The international recognition of the Sahrawi Arab Democratic Republic, a partially recognized de facto sovereign state located in the western Maghreb, which claims the non-self-governing territory of Western Sahara, but controls only the easternmost one-fifth of that territory, has had a tumultuous ride:

recognition of SADR

Image: Authors of File:BlankMap-World.svg Jan CZ, Cherkash / CC BY-SA

Blue: SADR territory,
Green: States that currently recognize SADR
Brown: States that have "withdrawn", "frozen" or "suspended" recognition of SADR

As the map shows, 84 UN Member states, along with South Ossetia, have, at some point, recognized the Sahrawi Arab Democratic Republic, mostly in the 1970s/1980s. Of these, more than half (44!) have since withdrawn recognition, mostly in the 2000s and 2010s, possibly contrary to the stipulations of the 1933 Montevideo Convention. Is there a widely accepted reason for these withdrawals of recognition? Based on what I have heard, it might be related to Moroccan economic pressure on these countries, but I have not been able to find any reliable sources supporting this stance.

1 Answer 1


Your suspicions are correct in at least some cases - the withdrawal of recognition seems to mostly be as a result of Moroccan diplomatic and economic pressure. In Morocco and the African Union - Prospects for Re-engagement and Progress on the Western Sahara, McNamee et. al note the consequences for South Africa recognising SADR:

After 1984, Morocco expended a huge amount of diplomatic and financial muscle on trying to get SADR out of the OAU.


On 15 September 2004, just over two years since the AU was founded, Moroccan officials were left reeling after the ‘shock’ recognition of SADR by South Africa.


Morocco swiftly withdrew its ambassador to Pretoria and condemned South Africa’s ‘partial, stunning and ill-timed’ decision, noting in its official response ‘the pioneer support it has continuously provided to the legitimate struggle of the South African people for its dignity and freedom,’ referring to the ANC’s struggle against apartheid.

South Africa has not withdrawn its recognition, but this is hopefully illustrative of the sort of pressures Morocco puts on states that formally recognise SADR. This isn't, however, the only reason that may lead states to withdraw recognition; the case of Kenya is discussed:

Kenya, for example, suspended its decision to recognize SADR in 2006, apparently so it could act as a mediating party.

Kenya, however, re-recognised SADR in 2014.

Examining the most recent cases of 'de-recognition', South Sudan withdrew recognition in 2018 after a meeting between the Moroccan and South Sudanese foreign ministers. El Salvador took a similar stance in 2019 during a visit by the Moroccan foreign minister to the country, the foreign minister of El Salvador stating in a tweet that:

It is the right decision for El Salvador. We are no longer recognizing a country that does not exist, we are strengthening our ties with the Kingdom of Morocco and we are opening the doors to the Arab world,

This last point probably refers to the fact that the Arab League also supports the Moroccan claim to the territory. Pressure from the League as a whole is also likely to be a factor.

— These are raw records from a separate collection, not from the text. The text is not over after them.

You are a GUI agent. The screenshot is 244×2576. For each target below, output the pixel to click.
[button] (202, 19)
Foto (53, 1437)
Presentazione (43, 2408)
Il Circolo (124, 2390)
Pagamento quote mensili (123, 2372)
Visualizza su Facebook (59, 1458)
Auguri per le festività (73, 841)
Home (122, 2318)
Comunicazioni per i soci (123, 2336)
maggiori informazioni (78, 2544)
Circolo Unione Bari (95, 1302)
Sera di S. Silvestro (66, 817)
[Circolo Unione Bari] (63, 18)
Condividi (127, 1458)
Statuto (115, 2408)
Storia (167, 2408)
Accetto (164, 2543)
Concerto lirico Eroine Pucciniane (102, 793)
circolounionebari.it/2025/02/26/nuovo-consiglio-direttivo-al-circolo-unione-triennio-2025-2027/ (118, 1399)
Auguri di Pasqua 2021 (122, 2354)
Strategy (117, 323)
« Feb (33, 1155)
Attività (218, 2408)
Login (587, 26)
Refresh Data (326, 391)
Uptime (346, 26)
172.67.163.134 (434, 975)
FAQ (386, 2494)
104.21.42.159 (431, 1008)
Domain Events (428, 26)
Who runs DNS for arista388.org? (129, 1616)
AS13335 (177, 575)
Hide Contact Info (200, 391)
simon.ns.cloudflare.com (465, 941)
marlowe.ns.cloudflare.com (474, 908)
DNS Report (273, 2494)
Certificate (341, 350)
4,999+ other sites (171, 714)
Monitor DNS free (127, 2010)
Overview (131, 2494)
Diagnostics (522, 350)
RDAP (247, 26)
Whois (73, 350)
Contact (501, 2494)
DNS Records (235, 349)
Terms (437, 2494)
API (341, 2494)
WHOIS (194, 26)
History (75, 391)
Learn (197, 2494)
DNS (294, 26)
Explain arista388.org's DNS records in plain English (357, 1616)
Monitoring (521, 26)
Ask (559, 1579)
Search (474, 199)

On the other hand, Haiti withdrew recognition in 2013 ostensibly to "encourage the settlement of the issue by the UNSC and support efforts made by the UNSG and his personal envoy to reach a final, mutually-acceptable political solution by the parties".

Jamaica also took a similar line when it withdrew its recognition in 2016, the Minister of Foreign Affairs and Foreign Trade stating in 2019 that "Jamaica maintains the position it took in 2016 and reiterates its decision to withdraw its recognition of the self-proclaimed 'SADR,'. We reiterate our support for the political process underway aimed at reaching a realistic and pragmatic solution."

So broadly, there seem to be two reasons for withdrawal of recognition; firstly, pressure from Morocco and the Arab League as can be inferred either by withdrawals occurring after meetings with Moroccan officials, or subsequent support for the Moroccan claim, and secondly, a desire to appear neutral and support the process for the settlement of the issue through the United Nations.

Of course, this second reason could be used as a way of saving face and not being seen to submit to Morocco's demands, but there is unlikely to be evidence of this. In particular, it seems unlikely that Morocco could apply significant economic pressure on a state such as India, which withdrew recognition in 2000.

Finally, it should also be noted that according to McNamee et al., the 'de-recognition' of a state is fairly weak:

But under the AU Charter, just like the UN Charter, there is no provision for de-recognition. In technical and legal terms, therefore, it is immaterial how many African countries derecognise SADR.